It is more about currency deflation rather than price deflation. Without currency inflation the current system collapses.
Price inflation is from currency inflation - ie: more $ around today chasing approximately the same number of goods than yesterday. Agreed?
When currency deflates, there are less dollars chasing those goods so dollars are harder to come by and prices necessarily decrease to allow the remaining dollars to cover the goods being exchanged. Yes goods 'get cheaper' in dollars. That's just a side show and not the problem.
So what happens to debtors in a currency deflation? Dollars are harder to come by, debts cannot be repaid and debts default. Debt default is the destruction of currency. More deflation. Positive feedback.
Savers today save in dollar accounts which rely on debtors to pay back their debts. With debt collapse, so goes bank assets (debt) and now their liabilities (savings accounts) outweigh their assets which makes them insolvement.
If today's savers didn't save in bank accounts for the promise of more dollars tomorrow then we wouldn't have this problem. Save in fine art and collectibles, save the world.
When people know there's deflation they hoard money rather than spending - which can then push into further deflation. Currency ceases to be liquid because no one wants to sell - you're making a free profit by just holding onto your cash. In a world with only one currency you end up with the rentier class that has money capturing all economic productivity. Given that the Japanese have other options... I don't know. Interesting times to be sure.

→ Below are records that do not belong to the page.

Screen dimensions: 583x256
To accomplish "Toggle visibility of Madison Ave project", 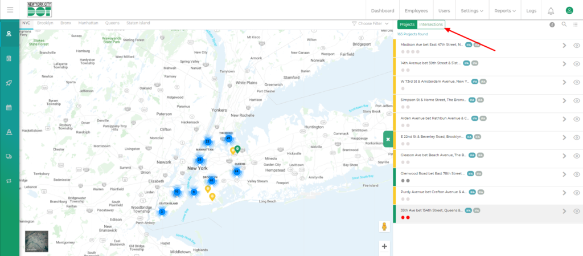I will (576, 46).
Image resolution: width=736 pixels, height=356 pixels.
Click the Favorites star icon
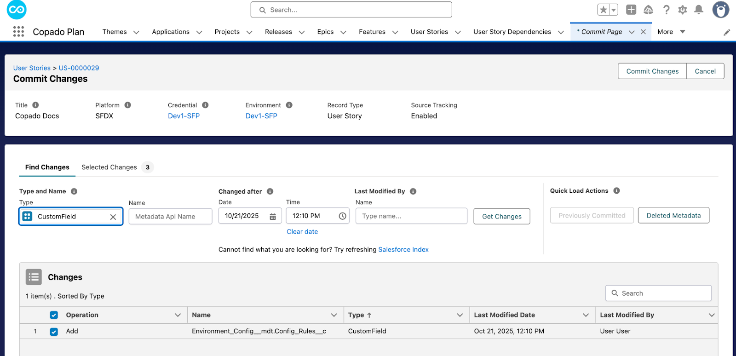tap(603, 10)
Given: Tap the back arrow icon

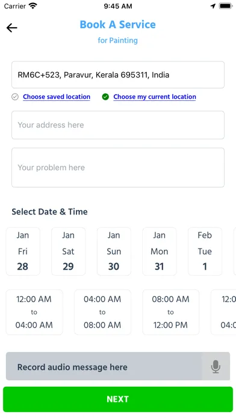Looking at the screenshot, I should [x=12, y=28].
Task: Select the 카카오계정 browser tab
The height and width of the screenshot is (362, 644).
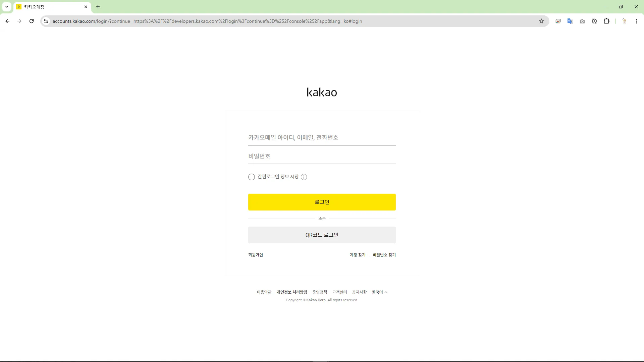Action: [50, 7]
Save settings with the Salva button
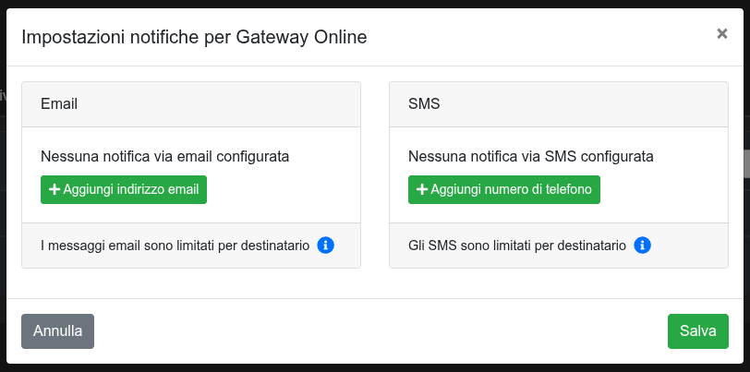 coord(697,331)
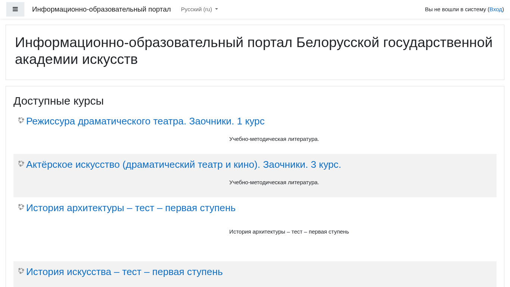Screen dimensions: 510x287
Task: Click the icon beside Режиссура драматического театра course
Action: tap(21, 120)
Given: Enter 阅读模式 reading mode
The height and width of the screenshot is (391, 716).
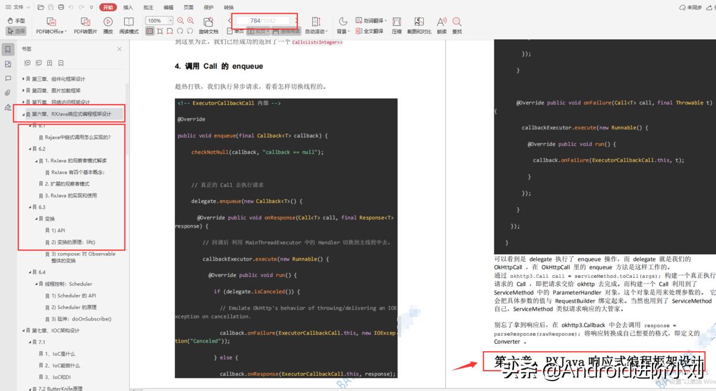Looking at the screenshot, I should tap(129, 25).
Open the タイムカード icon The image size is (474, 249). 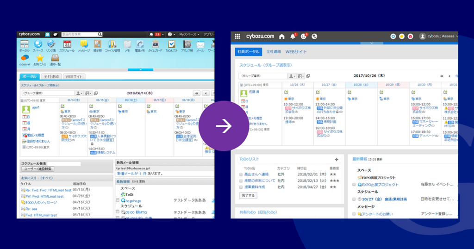click(155, 44)
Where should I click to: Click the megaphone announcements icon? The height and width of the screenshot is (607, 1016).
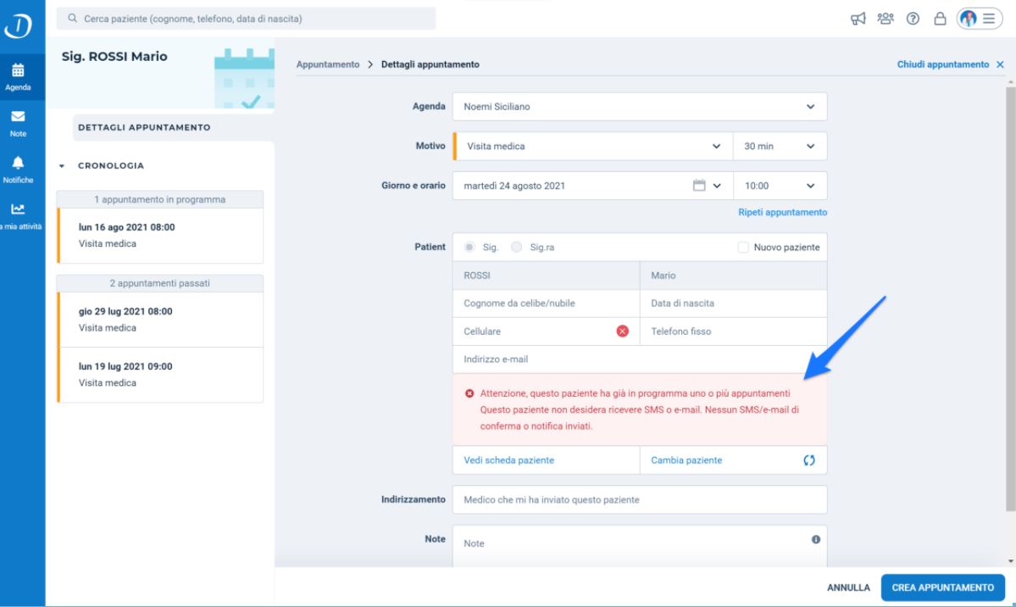coord(858,19)
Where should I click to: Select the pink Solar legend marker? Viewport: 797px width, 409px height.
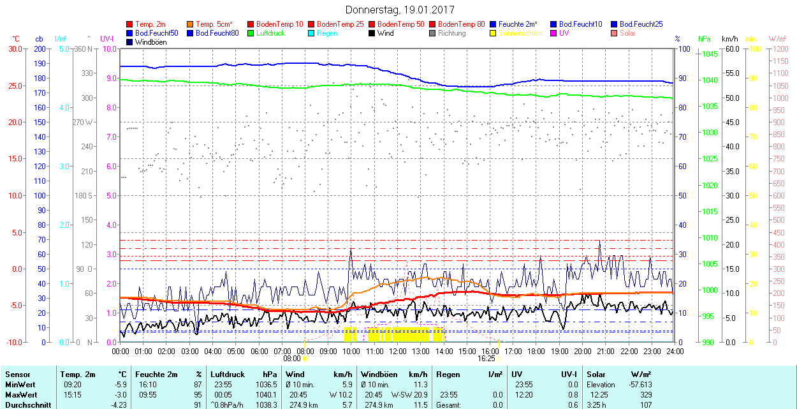[615, 33]
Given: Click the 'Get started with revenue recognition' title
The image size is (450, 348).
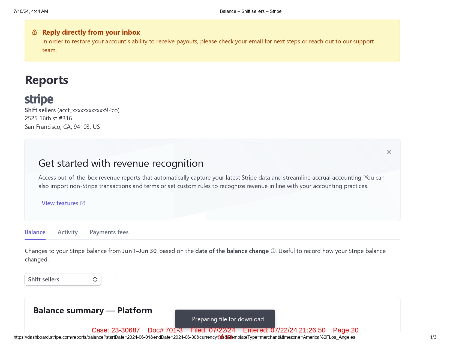Looking at the screenshot, I should coord(121,163).
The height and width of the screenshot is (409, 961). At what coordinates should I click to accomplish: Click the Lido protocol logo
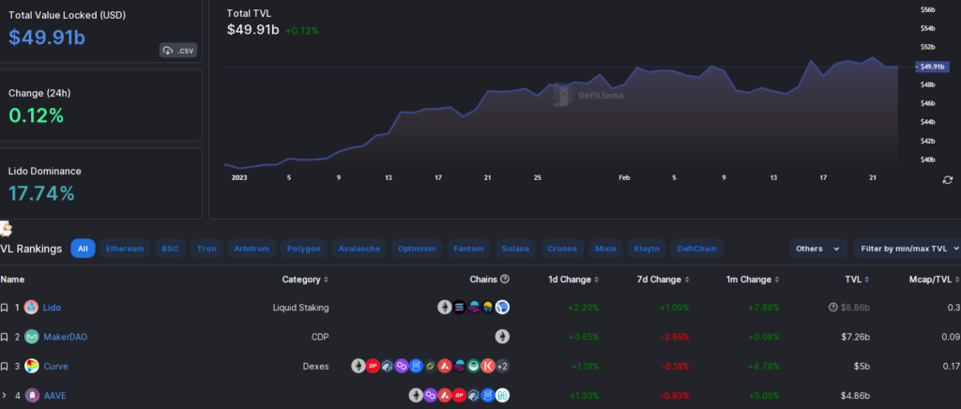pyautogui.click(x=32, y=308)
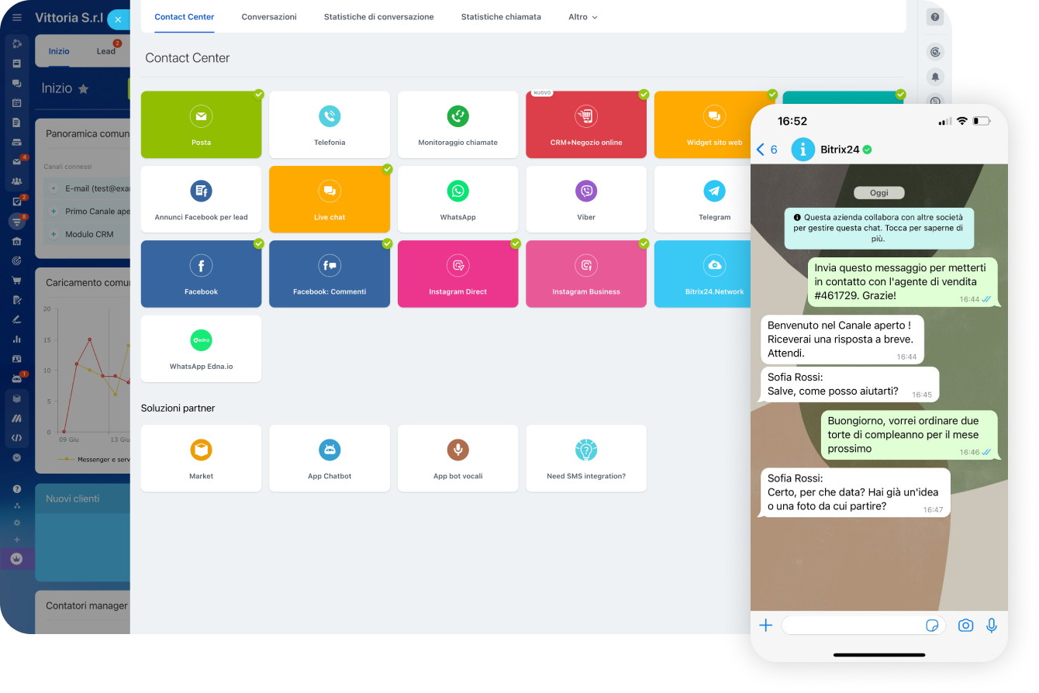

It's a myth propagated by certain economists who believe there is an optimum inflation rate and that this optimumum is around 2%. They also predict a great calamity if inflation falls below zero. In practice, experimental evidence tells us that this theory is complete rubbish.

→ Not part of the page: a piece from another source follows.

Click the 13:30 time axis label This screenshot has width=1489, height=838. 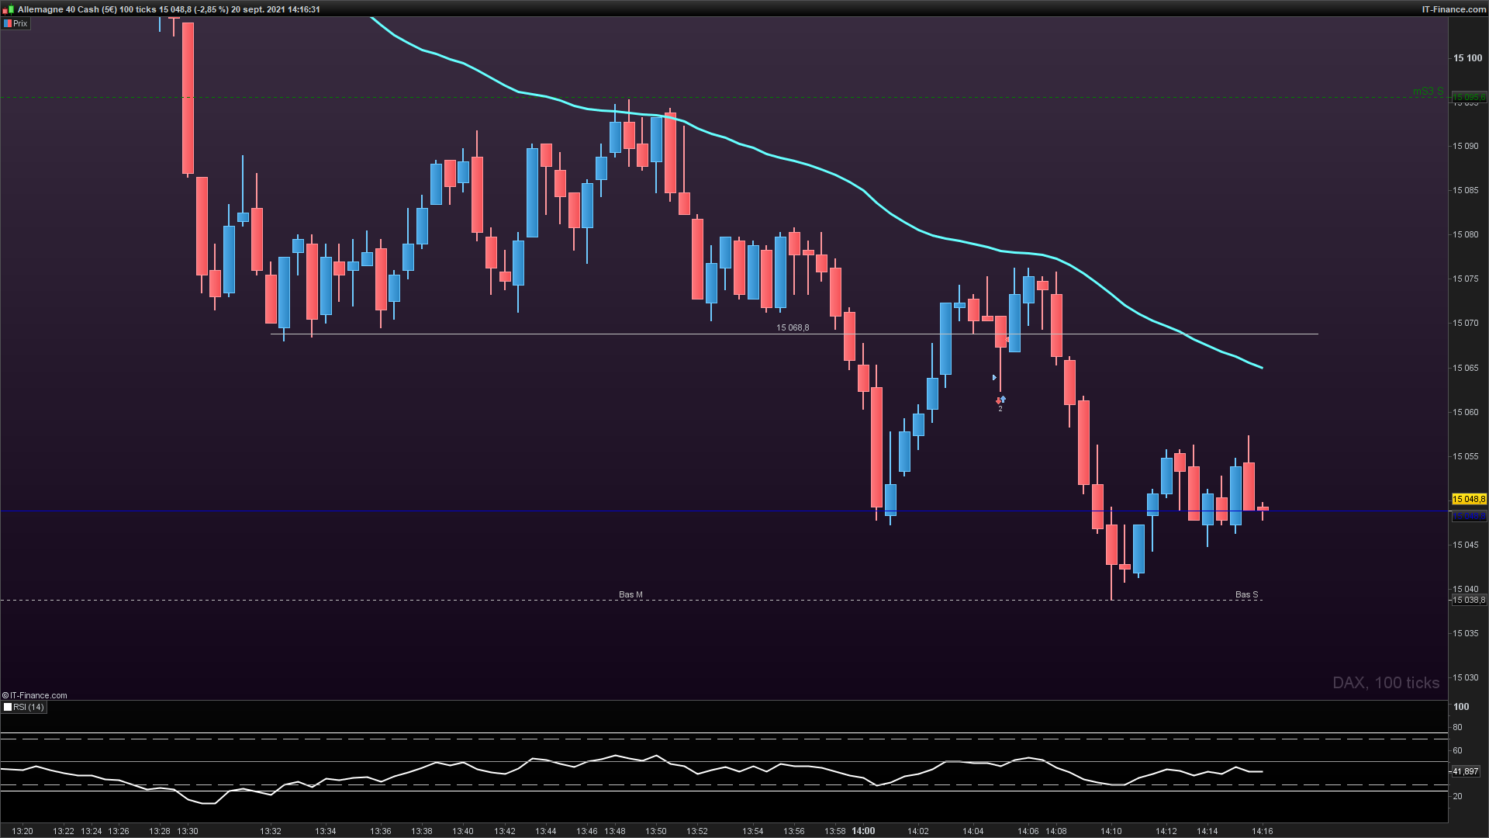[188, 830]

>In practice, experimental evidence tells us that this theory is complete rubbish.
Please, provide us with examples of a sustained deflation that didn't harm the economy.
The supply of money has to grow at the same rate as the real economy, otherwise you can end up with "problems" associated with having "too few dollars". In other words, we need to keep increasing the supply of dollars to buy the growing output of goods we produce. This is common sense. Because it's impossible to hit that growth target exactly, we err on the side of caution and produce some inflation, which has the side benefit of preventing the hording of currency, as it naturally diminishes in value over time. For whatever reason most governments have decided on ~2% to be a safe, stable target.

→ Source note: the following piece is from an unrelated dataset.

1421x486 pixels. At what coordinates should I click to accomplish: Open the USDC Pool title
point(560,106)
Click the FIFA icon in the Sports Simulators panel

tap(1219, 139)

One of the common misconceptions of deflation is that the lower prices should be good for consumers. Which is true, if terms of consumer goods. But keep in mind that wages and debt are also affected, which is where the real pain from deflation for the average person stems from.
Currencies are government made artificial stores of value.
If money doesn't lose value fast enough, people, companies and banks invest in government sponsored fiat instead of the real economy. This distorts the markets.
Money should be there to allow transactions and contracts without having to do barter. It has no choice being a store of value to do so, but it should not artificially keep value at a rate that makes it desirable enough so that it replaces private markets for investments. To do so is a subsidy to economic idleness and a promotion of investment in fiat instead of the real economy.
Money doesn't have intrinsic value. It should not artificially be made to seem like it keeps so much value by governments. It should be made stably declining and just valuable enough to allow for low friction transactions and contracts. More than that and you are throwing a wrench in the gears of private markets.
I think because while average prices for individual devices go down, you make up for that with volume in an expanding market. Once you saturate the market, then you have to diversify, create new markets or consolidate (buy more market share).
A computer manufacturer doesn't need to increase their market share to keep the same profit when a process technology matures and therefore gets cheaper.
It is trivially possible to keep making money selling computers even if the total market share doesn't expand.
As an entity, yes, but overall as an economy this does not work. How will you be able to afford giving employees raises? Cut the workforce, and then what happens when everyone 'cuts the workforce'? what happens to total buying power?
Price-inflation means our purchasing power decreases. We're all better off if we get moar stuff for our money instead of less, but governments would like us to believe the opposite.
We ordinary people clearly don't benefit from inflation, but who does? -Might it be the same people who are telling us inflation is good?
Even if wages do fall, as long as your purchasing power increases more than your wage drops, you're just fine.
People take on massive loans exactly because prices have been inflated. That certainly doesn't mean deflation is bad.
Even if you're paying off a loan, price deflation is not a problem because though the loan is becoming more "onerous", you'll have more money left over for paying the loan after you've bought everything else you need.